# Sunny extra what engine can input to engine bay.., ca18det,sr20det,sr16neovvl or othe



## revolution3 (Oct 25, 2004)

i got one species sunny extra . i want to upgrade from 1.3 carb engine to other engine.. If i not mistaken jpj rules now .. any cc engine can upgrade 20% so difficulty to me to upgrade to turbo sr20det or ca18det... 

1) How mush halfcut this engine sr20det,ca18det,sr16neovvl or sentra 1.6 twincam????please give me the prize bro..?

2) Can or not engine 4E toyota stalet ep82 gt 1.3 turbo input at sunny because this engine have same cc ... can register.. How mush this 4E halfcut?? this engine can brought sunny body ?? or under power... 

3) If i buy halfcut engine can get rear disk brake or not...?



TQ

p/s i plan to restoration this sunny using for going work and weekend...


----------



## chimmike (Oct 17, 2002)

first, you need to make sure the car is FWD. Then from there you need to find a FWD engine. rwd engines can not be used in FWD cars. Some awd engines can be used in FWD cars.


----------



## revolution3 (Oct 25, 2004)

chimmike said:


> first, you need to make sure the car is FWD. Then from there you need to find a FWD engine. rwd engines can not be used in FWD cars. Some awd engines can be used in FWD cars.


Bro sr20det engine have awd from nissan pulser gti-r and other engine ca18det from bluebird fwd..


----------



## doityourself (Oct 30, 2004)

*FWD to RWD and vice versa*

FWD motors can be made to go RWD. It does take time ie; 
An AE86 Sprinter in Australia comes with a 4ac 1600, This car is RWD, a good conversion for these casrs is the 4ag series motor, the majority comes from AE101 corolla. These cars are FWD, all that has to be done is a little research in weather this motor or similar motor from the same family ever can RWD. The process is a little expensive and time consuming but if you are willing to put in the effort anything can be achieved.


----------



## chimmike (Oct 17, 2002)

revolution3 said:


> Bro sr20det engine have awd from nissan pulser gti-r and other engine ca18det from bluebird fwd..



there is no CA18DET in the bluebird. the bluebird was AWD SR20DET but transversely mounted just like the GTiR.

What I'm telling you is, you need to make sure the engine you get for your car is TRANSVERSELY mounted, not rwd mounted.


----------



## Joel (Jun 11, 2003)

9/87-10/89 U12 SSS ATTESA Ltd Bluebird came with CA18DET


----------



## SR20D_GTI (Nov 4, 2002)

thats right the bluebird did have the CA18DET in it. way back 

id go for the SR16VE. the car is light so it should get a good power to weight and you dont have the hasstle of a turbo and managment.


----------

● ● ●

=== EXERCISE OBJECTIVE ===
Which engine does SR20D_GTI recommend in the forum thread about engine swaps?

=== LISTED RECORDS ===
● ● ●

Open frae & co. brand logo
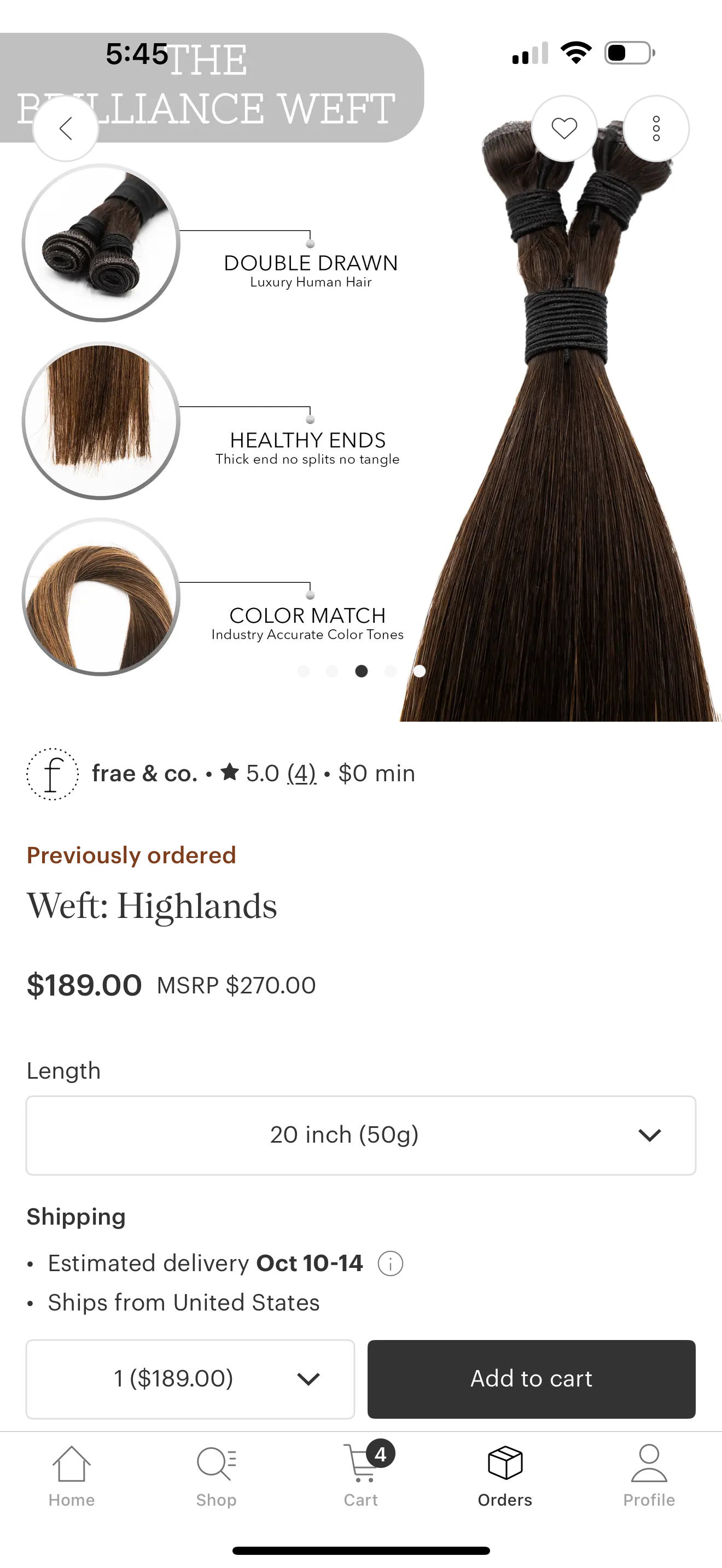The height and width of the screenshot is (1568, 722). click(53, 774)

● ● ●

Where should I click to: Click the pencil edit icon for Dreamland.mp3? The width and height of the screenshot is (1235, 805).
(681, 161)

● ● ●

=== RESULT OF THE TASK ===
The SR16VE.